## EXERCISE INPUTS:
===

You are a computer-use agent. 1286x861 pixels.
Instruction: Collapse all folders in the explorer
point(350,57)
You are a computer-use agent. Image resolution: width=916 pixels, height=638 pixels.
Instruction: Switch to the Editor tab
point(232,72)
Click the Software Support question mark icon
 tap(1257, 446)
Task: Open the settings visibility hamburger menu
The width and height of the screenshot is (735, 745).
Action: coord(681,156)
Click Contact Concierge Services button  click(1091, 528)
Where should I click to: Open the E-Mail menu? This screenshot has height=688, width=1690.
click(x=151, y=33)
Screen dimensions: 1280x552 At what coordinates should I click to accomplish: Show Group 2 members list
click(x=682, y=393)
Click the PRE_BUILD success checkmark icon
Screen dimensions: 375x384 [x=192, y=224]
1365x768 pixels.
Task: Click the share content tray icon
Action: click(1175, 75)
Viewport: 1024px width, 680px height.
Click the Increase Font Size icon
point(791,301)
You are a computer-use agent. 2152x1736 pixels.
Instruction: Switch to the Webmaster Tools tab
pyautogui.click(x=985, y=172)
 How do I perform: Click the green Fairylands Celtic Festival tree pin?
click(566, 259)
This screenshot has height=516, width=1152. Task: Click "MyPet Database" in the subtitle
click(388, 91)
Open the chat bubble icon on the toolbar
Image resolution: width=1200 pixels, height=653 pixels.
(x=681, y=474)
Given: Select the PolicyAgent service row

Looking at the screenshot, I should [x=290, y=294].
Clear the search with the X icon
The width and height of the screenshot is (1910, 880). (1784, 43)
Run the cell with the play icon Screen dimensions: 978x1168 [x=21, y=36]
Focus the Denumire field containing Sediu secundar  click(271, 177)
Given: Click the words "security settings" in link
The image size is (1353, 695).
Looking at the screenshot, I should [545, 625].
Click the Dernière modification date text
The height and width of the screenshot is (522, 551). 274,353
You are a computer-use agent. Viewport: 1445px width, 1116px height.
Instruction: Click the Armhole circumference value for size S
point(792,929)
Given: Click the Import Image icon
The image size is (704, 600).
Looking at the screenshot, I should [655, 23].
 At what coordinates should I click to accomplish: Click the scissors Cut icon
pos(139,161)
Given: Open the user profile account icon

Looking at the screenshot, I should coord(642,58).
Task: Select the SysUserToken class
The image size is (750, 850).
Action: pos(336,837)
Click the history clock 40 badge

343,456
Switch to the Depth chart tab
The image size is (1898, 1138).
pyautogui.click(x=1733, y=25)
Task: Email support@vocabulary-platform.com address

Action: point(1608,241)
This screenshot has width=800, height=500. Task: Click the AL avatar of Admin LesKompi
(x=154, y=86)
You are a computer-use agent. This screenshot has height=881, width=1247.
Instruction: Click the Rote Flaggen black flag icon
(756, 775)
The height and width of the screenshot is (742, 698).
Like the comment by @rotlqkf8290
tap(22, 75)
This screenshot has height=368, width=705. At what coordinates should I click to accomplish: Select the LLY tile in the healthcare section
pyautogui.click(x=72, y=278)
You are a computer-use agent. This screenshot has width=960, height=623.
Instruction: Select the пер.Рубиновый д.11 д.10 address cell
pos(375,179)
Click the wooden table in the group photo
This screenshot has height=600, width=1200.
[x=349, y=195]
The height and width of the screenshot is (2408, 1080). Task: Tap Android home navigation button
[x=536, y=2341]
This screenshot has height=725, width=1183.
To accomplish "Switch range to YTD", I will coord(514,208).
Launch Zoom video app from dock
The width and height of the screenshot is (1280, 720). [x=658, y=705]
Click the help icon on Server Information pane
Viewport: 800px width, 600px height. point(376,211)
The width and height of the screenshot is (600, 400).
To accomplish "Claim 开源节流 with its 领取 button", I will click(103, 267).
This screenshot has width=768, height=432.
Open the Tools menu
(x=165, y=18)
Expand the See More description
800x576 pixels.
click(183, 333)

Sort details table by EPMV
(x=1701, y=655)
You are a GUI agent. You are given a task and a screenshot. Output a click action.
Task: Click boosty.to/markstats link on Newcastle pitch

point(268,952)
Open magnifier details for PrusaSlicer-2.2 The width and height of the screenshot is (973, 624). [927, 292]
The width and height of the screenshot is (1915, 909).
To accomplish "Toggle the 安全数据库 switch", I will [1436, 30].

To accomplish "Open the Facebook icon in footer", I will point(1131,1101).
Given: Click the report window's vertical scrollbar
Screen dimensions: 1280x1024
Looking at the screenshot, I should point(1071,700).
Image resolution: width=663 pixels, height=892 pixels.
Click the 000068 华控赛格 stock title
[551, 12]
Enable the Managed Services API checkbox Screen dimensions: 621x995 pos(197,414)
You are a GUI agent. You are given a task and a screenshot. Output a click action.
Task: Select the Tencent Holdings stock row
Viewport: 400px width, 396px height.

===

## ABOUT THIS EXERCISE:
Say how many lines above contain the string "computer", writing only the number.

## ANSWER BOX:
6